Vatersuche in welvarende tijden
Recensie
Wanneer de waarheid daagt
Een gesprek over het menselijke
![]() |
Bijschrift toevoegen |
Philipp
Blom. Bij storm aan zee. De Bezige Bij 2018. Vertaling Kris Lauwerys en
Isabelle Schoepen (Oorspronkelijke titel “Bei Sturm am Meer”). 224 pp. 19,99 €
Literatuur
dient geen doel, de vent is belangrijker dan de vorm, het is de toon die de
muziek maakt, we weten het allemaal wel, maar toch, elke leeservaring blijft
altijd weer persoonlijk en toch kan men er aardig over van gedachten wisselen. Helaas
gaat het niet altijd goed met gesprekken over literatuur. Het is goed. Het
bevalt me niet. Zonder waarom, alleen daarom. Daarom blijft het wel boeiend zich
over dat waarom te buigen.
Kan
een schilderij van een storm aan en op zee klef ogen? Houden we niet om vele
redenen van marines en gaan we niet graag wandelen aan zee bij storm, omdat we
ons dan vrij voelen van de sleur des daags? Een schilderij van een storm op zee
vormt niet de kern van het verhaal, maar vormt wel een motief voor het
aanknopen en vooral verbreken van relaties. Kunst komt in deze roman overigens in
verschillende hoedanigheden aan bod, zoals in het bourgeoisleven van de
afgelopen veertig, vijftig jaar en wellicht al langer. Dan hebben we het nog
niet over de niet ingeloste verwachtingen en de stille dood van grootse dromen.
Wie
zijn wij? Wat doet het verleden met ons, dat van onze ouders, grootouders in
hun leven? Wat betekent dat verleden voor wat we zijn en wat betekenen onze
eigen keuzes? Vluchten lijkt soms een oplossing, het verleden achterhaalt ons
dan toch weer, in de vorm van een urn, in de vorm van een schilderij. Het gaat
dan ook om het eigen leven, verweven met dat van anderen, waarbij we opnieuw
onderkennen dat we wel verantwoordelijk zijn voor onze eigen daden, de gevolgen
ervan moeten dragen, maar ook kunnen keuzes en daden van anderen voor ons grote
gevolgen hebben, ook als die met de beste bedoelingen gemaakt werden, gesteld
ook. Aan de andere kant zal een lezer zich wel wellicht afvragen of sommige
keuzes ook niet in de lijn der verwachtingen liggen, dat wil zeggen, dat
sommige beslissingen van Elly, de grootmoeder, Marlène of Ben niet uit hun aard
en beleving voortkomen, of dat nu de meest rationele is of niet. Philipp Blom
stelt ons niet eens oplossingen voor maar laat zien dat mensen worstelen met
hun leven en met de verwachtingen van anderen, ten aanzien van anderen en
vanwege anderen. Hoe zwaar weegt daarbij de afwezigheid van de vader voor Ben?
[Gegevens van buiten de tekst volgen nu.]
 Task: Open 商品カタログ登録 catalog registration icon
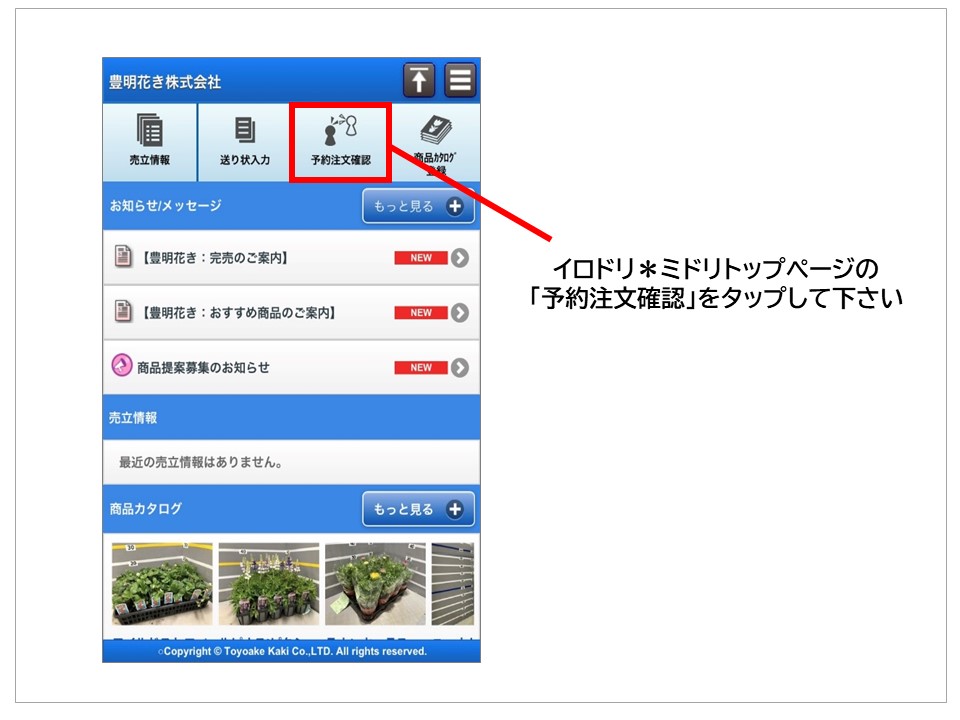click(434, 141)
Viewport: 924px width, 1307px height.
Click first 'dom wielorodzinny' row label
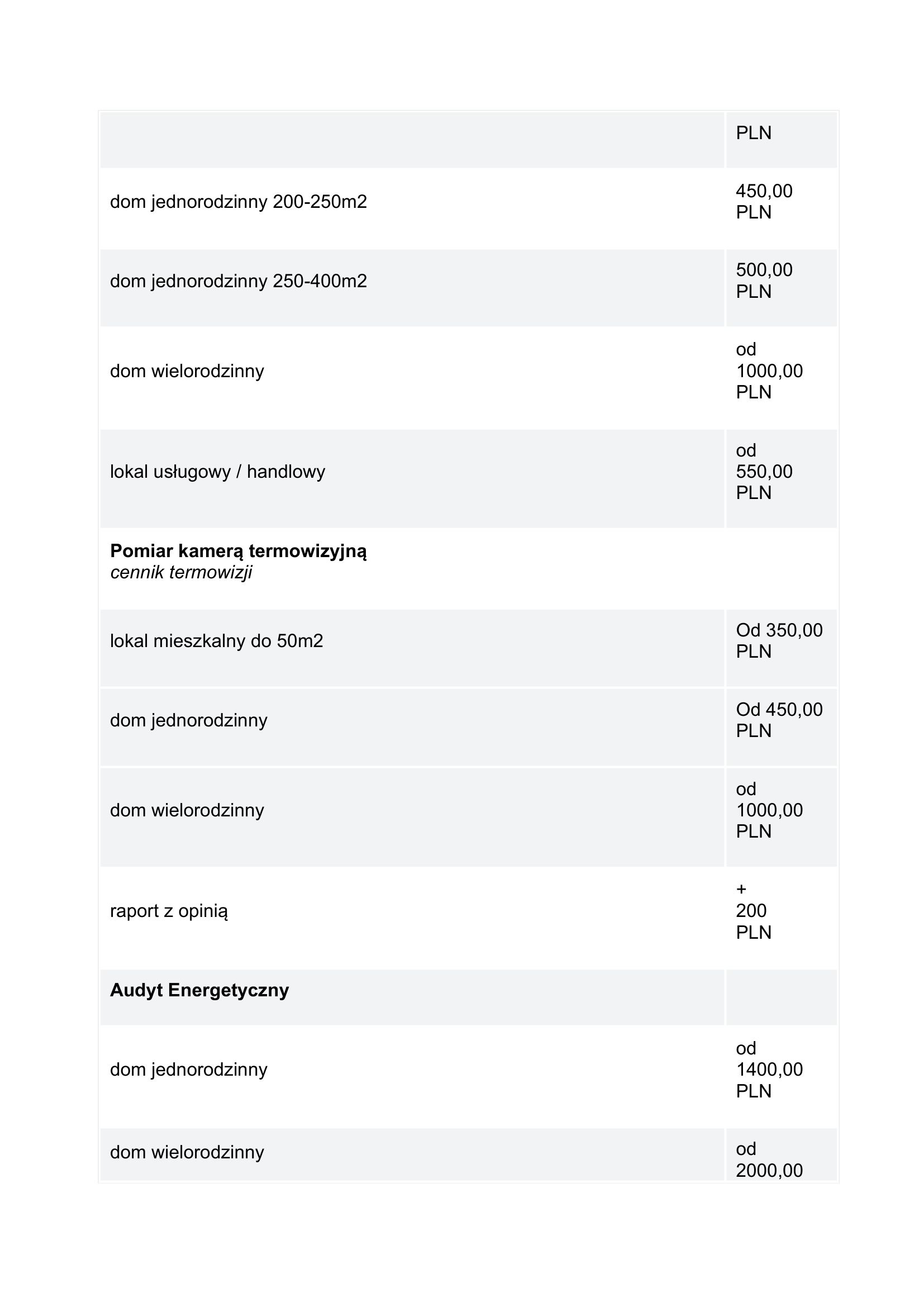[x=187, y=371]
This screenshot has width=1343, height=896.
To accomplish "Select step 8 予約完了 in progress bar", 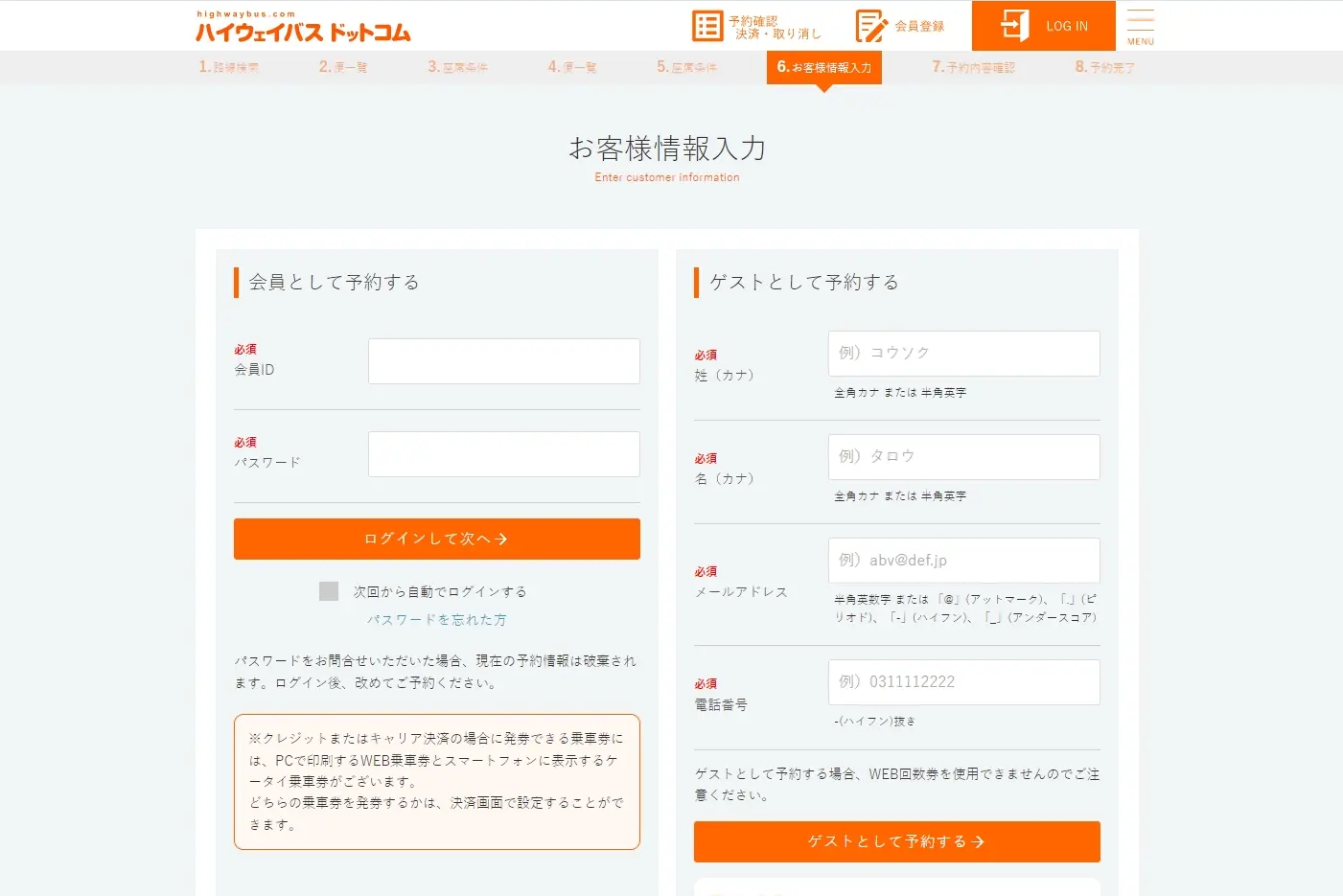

Niet, want die is een heldendood gestorven.
De
verwachtingen van Elly, voor en kort na de oorlog, van Marlène rond 1968 en van
Ben rond 2000 laat zien hoe generaties met eigen problemen worstelen maar dat
het al bij al een zaak is van eeuwige wederkeer, omdat mensen nu eenmaal mensen
blijven en zich vaak wijzer wanen dan wat ze echt te berde kunnen brengen. De
roman laat doorheen de brief van Ben aan zijn zoontje zien dat hij niet alleen
al eens een leugentje om bestwil aanvaarden kan, belangrijker nog is zijn onvermogen
zichzelf goed te doorschouwen, zo suggereert de auteur en klopt dat dan wel?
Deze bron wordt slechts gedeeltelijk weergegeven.